Exercise description:
Because the listing below is to be kept intact, restate all of it word for word.

• • • •

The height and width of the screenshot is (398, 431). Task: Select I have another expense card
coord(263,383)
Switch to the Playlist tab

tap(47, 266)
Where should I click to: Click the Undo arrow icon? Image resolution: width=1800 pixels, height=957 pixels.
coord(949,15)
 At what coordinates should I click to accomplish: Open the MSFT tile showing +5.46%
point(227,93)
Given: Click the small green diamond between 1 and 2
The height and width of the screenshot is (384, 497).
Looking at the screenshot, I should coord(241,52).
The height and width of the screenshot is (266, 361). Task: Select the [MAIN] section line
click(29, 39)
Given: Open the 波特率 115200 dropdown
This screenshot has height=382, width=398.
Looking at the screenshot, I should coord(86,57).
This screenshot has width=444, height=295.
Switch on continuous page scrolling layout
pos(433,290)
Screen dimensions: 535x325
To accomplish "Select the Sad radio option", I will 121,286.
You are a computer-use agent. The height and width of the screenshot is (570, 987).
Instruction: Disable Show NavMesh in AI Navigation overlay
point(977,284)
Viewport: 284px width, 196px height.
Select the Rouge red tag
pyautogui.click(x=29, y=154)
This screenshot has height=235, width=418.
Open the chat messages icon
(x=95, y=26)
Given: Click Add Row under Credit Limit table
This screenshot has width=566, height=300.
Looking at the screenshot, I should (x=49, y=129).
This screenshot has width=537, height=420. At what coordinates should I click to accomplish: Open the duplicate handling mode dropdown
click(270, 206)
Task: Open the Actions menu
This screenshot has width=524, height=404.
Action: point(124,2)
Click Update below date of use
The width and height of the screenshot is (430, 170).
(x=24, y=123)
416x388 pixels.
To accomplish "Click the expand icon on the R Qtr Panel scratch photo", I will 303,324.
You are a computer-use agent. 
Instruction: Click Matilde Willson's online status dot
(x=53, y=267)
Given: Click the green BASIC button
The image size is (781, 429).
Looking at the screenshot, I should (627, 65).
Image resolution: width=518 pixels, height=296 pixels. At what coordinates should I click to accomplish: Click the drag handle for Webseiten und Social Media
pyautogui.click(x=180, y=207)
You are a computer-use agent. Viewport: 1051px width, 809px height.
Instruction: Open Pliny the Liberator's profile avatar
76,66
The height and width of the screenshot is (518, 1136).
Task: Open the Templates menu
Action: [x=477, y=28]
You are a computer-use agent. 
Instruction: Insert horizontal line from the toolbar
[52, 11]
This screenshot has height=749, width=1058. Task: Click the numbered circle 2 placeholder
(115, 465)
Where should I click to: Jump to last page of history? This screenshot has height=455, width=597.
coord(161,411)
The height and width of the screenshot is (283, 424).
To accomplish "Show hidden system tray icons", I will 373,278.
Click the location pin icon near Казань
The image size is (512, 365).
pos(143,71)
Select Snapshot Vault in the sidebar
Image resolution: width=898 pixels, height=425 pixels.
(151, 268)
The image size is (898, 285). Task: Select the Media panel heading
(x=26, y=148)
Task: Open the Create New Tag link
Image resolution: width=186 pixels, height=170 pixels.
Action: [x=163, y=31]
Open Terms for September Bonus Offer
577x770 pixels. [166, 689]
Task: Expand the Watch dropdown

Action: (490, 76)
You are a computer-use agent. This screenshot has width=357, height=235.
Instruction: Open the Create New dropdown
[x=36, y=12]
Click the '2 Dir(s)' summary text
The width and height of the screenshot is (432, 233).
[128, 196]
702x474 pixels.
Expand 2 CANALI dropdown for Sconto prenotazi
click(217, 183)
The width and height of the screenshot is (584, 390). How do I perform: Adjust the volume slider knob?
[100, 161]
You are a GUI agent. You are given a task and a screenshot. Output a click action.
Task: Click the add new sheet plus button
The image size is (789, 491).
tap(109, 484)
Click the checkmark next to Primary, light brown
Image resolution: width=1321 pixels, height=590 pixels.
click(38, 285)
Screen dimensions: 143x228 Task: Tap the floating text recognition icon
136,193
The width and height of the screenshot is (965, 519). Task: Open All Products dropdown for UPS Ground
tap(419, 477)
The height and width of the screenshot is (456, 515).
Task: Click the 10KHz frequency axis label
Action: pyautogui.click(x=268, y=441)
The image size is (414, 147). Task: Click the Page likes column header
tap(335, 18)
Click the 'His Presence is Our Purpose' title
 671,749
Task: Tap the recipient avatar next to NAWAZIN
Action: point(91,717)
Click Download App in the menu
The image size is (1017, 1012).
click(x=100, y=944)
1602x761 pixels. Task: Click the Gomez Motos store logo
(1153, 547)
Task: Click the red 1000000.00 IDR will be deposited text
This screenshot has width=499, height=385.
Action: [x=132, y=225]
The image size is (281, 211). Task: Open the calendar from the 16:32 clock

• • • •

Problem solution:
The height and width of the screenshot is (398, 431). Task: Select I have another expense card
coord(263,383)
Switch to the Playlist tab

tap(47, 266)
Where should I click to: Click the Undo arrow icon? Image resolution: width=1800 pixels, height=957 pixels.
coord(949,15)
 At what coordinates should I click to accomplish: Open the MSFT tile showing +5.46%
point(227,93)
Given: Click the small green diamond between 1 and 2
The height and width of the screenshot is (384, 497).
Looking at the screenshot, I should coord(241,52).
The height and width of the screenshot is (266, 361). Task: Select the [MAIN] section line
click(29, 39)
Given: Open the 波特率 115200 dropdown
This screenshot has height=382, width=398.
Looking at the screenshot, I should coord(86,57).
This screenshot has width=444, height=295.
Switch on continuous page scrolling layout
pos(433,290)
Screen dimensions: 535x325
To accomplish "Select the Sad radio option", I will 121,286.
You are a computer-use agent. The height and width of the screenshot is (570, 987).
Instruction: Disable Show NavMesh in AI Navigation overlay
point(977,284)
Viewport: 284px width, 196px height.
Select the Rouge red tag
pyautogui.click(x=29, y=154)
This screenshot has height=235, width=418.
Open the chat messages icon
(x=95, y=26)
Given: Click Add Row under Credit Limit table
This screenshot has width=566, height=300.
Looking at the screenshot, I should (x=49, y=129).
This screenshot has width=537, height=420. At what coordinates should I click to accomplish: Open the duplicate handling mode dropdown
click(270, 206)
Task: Open the Actions menu
This screenshot has width=524, height=404.
Action: point(124,2)
Click Update below date of use
The width and height of the screenshot is (430, 170).
(x=24, y=123)
416x388 pixels.
To accomplish "Click the expand icon on the R Qtr Panel scratch photo", I will 303,324.
You are a computer-use agent. 
Instruction: Click Matilde Willson's online status dot
(x=53, y=267)
Given: Click the green BASIC button
The image size is (781, 429).
Looking at the screenshot, I should (627, 65).
Image resolution: width=518 pixels, height=296 pixels. At what coordinates should I click to accomplish: Click the drag handle for Webseiten und Social Media
pyautogui.click(x=180, y=207)
You are a computer-use agent. Viewport: 1051px width, 809px height.
Instruction: Open Pliny the Liberator's profile avatar
76,66
The height and width of the screenshot is (518, 1136).
Task: Open the Templates menu
Action: [x=477, y=28]
You are a computer-use agent. 
Instruction: Insert horizontal line from the toolbar
[52, 11]
This screenshot has height=749, width=1058. Task: Click the numbered circle 2 placeholder
(115, 465)
Where should I click to: Jump to last page of history? This screenshot has height=455, width=597.
coord(161,411)
The height and width of the screenshot is (283, 424).
To accomplish "Show hidden system tray icons", I will 373,278.
Click the location pin icon near Казань
The image size is (512, 365).
pos(143,71)
Select Snapshot Vault in the sidebar
Image resolution: width=898 pixels, height=425 pixels.
(151, 268)
The image size is (898, 285). Task: Select the Media panel heading
(x=26, y=148)
Task: Open the Create New Tag link
Image resolution: width=186 pixels, height=170 pixels.
Action: [x=163, y=31]
Open Terms for September Bonus Offer
577x770 pixels. [166, 689]
Task: Expand the Watch dropdown

Action: (490, 76)
You are a computer-use agent. This screenshot has width=357, height=235.
Instruction: Open the Create New dropdown
[x=36, y=12]
Click the '2 Dir(s)' summary text
The width and height of the screenshot is (432, 233).
[128, 196]
702x474 pixels.
Expand 2 CANALI dropdown for Sconto prenotazi
click(217, 183)
The width and height of the screenshot is (584, 390). How do I perform: Adjust the volume slider knob?
[100, 161]
You are a GUI agent. You are given a task and a screenshot. Output a click action.
Task: Click the add new sheet plus button
The image size is (789, 491).
tap(109, 484)
Click the checkmark next to Primary, light brown
Image resolution: width=1321 pixels, height=590 pixels.
click(38, 285)
Screen dimensions: 143x228 Task: Tap the floating text recognition icon
136,193
The width and height of the screenshot is (965, 519). Task: Open All Products dropdown for UPS Ground
tap(419, 477)
The height and width of the screenshot is (456, 515).
Task: Click the 10KHz frequency axis label
Action: pyautogui.click(x=268, y=441)
The image size is (414, 147). Task: Click the Page likes column header
tap(335, 18)
Click the 'His Presence is Our Purpose' title
 671,749
Task: Tap the recipient avatar next to NAWAZIN
Action: point(91,717)
Click Download App in the menu
The image size is (1017, 1012).
click(x=100, y=944)
1602x761 pixels. Task: Click the Gomez Motos store logo
(1153, 547)
Task: Click the red 1000000.00 IDR will be deposited text
This screenshot has width=499, height=385.
Action: [x=132, y=225]
The image size is (281, 211). Task: Open the calendar from the 16:32 clock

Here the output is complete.